Geçtiğimiz yıl olduğu gibi bu yılda yaşanan kuraklıktan dolayı ciddi bir alım sıkıntısı yaşandığını kaydeden Özalp’in 11 yıllık Ziraat Odası Başkanı Ceylancı ilçelerde çiftçinin ciddi bir sıkıntı içinde olduğunu belirtti. Depremden sonra bir türlü kendisini toparlayamayan çiftçinin borcunun faizli olarak ertelenmesi yerine çözümün faizsiz erteleme ve doğru destekler olduğunu kaydeden Ceylancı yaşanan sıkıntılarla ilgili olarak şu ifadelere yer verdi; “Ciddi bir kaba yem sıkıntısı var. Geçtiğimiz yıla göre karşılaştırıldığında büyük bir düşüş var. Kuraklık sebebiyle ciddi bir problem yaşıyoruz iki yıldır. Ama mesele sadece yağış ve kuraklık da değil. Bir kere çiftçiye iyi bakılması gerekiyor, bu şart. Birisi eğer size her gün ekmek verip, yemek hazırlıyorsa siz onun kıymetini bilmelisiniz. Çiftçinin durumu da böyle. Çiftçi üretmese şehirdeki insan ne yapacak. Bu memleketin sanayisi de yok. Dolayısıyla ne yapılacak? Çiftçiye sahip çıkılacak, gerekli destekler verilecek. Bunu yapmazsanız köylü şehire göç edecek şu an olduğu gibi. Devletin bir kere köylüyü köyüne göndermesi gerekiyor. Artı çiftçi sübvanse edilecek ki üretim artsın. Üstelik Doğu Anadolu gibi bu işin merkezinde bunu yapmazsanız bu sektörün bitişini izlersiniz. Buradaki insanlar yılın sadece 4 ayı tarım, 12 ay ise zar zor hayvancılık yapıyor. Van bir Akdeniz kenti gibi değil. Üstelik oralarda insanlar yetiştirdiği her ürün için destek alıyor. Tabi ulaşım sorunu da yok. Van’a bakıyorsunuz hem teşvikler bölgeye has değil hem de ciddi bir ulaşım sorunu var. Devletin Saray’ın en ücra köyündeki çiftçisine sahip çıkması gerekiyor dolayısıyla.”
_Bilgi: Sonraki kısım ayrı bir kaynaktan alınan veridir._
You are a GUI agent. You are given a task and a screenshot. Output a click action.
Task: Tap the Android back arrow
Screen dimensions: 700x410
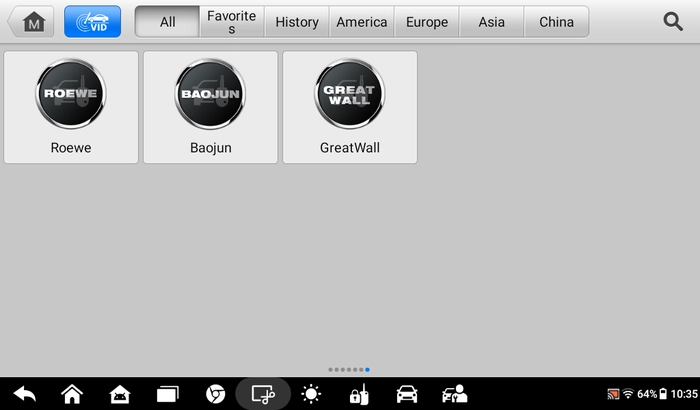(x=25, y=394)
“DEVLET KÖYLÜ İLE ÇİFTÇİYİ AYIRACAK”

Havyan yetiştiricilerinin pahalıya aldığı yeme rağmen ürünlerini ucuza satmaya devam ettiğini belirten Ceylancı, Özalp’te çiftçilerin artık ellerindeki ürünleri ucuzdan elinden çıkarmaya mecbur kaldığını, küçük çaplı desteklemelerinde vatandaşın derdine derman olmadığını belirtti. Ceylancı, hayvanclılıkta bu anlamda ciddi bir sorun olduğunu belirterek; “Birçok köyde büyükbaş hayvanların satışında büyük bir artış var. Hayvan fiyatları da çok düşük ama vatandaşın başka çaresi yok. Gelip Özalp’te hayvan meydanında sıraya dizilen hayvanları nasıl 1 saat içinde alıp götürdüğünü görürsünüz. Çiftçi hayvanını satamıyor, hayvanlık var. Ne yapacak? Mecburen en ucuz fiyata elden çıkaracak! Başka çaresi kalmadı. İlçede şu anda kayıtlı 3700 çifti var ama bu sayıda hızla düşüyor. Bunda etkili olan ana etken insanların bu sektörü bırakıp şehre göç etmesidir. Bundan sonra da arsaların veraset sistemi ve arsaların bölünmesi. Devlet haliye çiftçi ile köylüyü birbirinden ayıracak. Kim üretiyorsa ona destek olunacak ki diğerleri de özensin. Tamam destek yapılıyor ama bu parça parça yapılınca bir anlamı olmuyor. Devlet desteği parça parça verdiği için çiftçi bunu yatırıma dönüştüremiyor. İnsanlar aldığı o 5-10 bin TL parayı ancak kendileri için harcıyor. Bunu üretim için kullanamıyor. Bakın bizim nüfusumuz 75 binden 73 bine neden düştü. İki ülke arasında olan bir ilçenin nüfus oranı neden düşsün? Çünkü insanlar hayatlarını idame edemiyorlar. Haliyle göç edip gidiyorlar. Bakın 2-3 bin oranında bir düşüş var. Bu tarım ve hayvancılığın ana sektör olduğu bir bölge için hiç ama hiç normal değil.”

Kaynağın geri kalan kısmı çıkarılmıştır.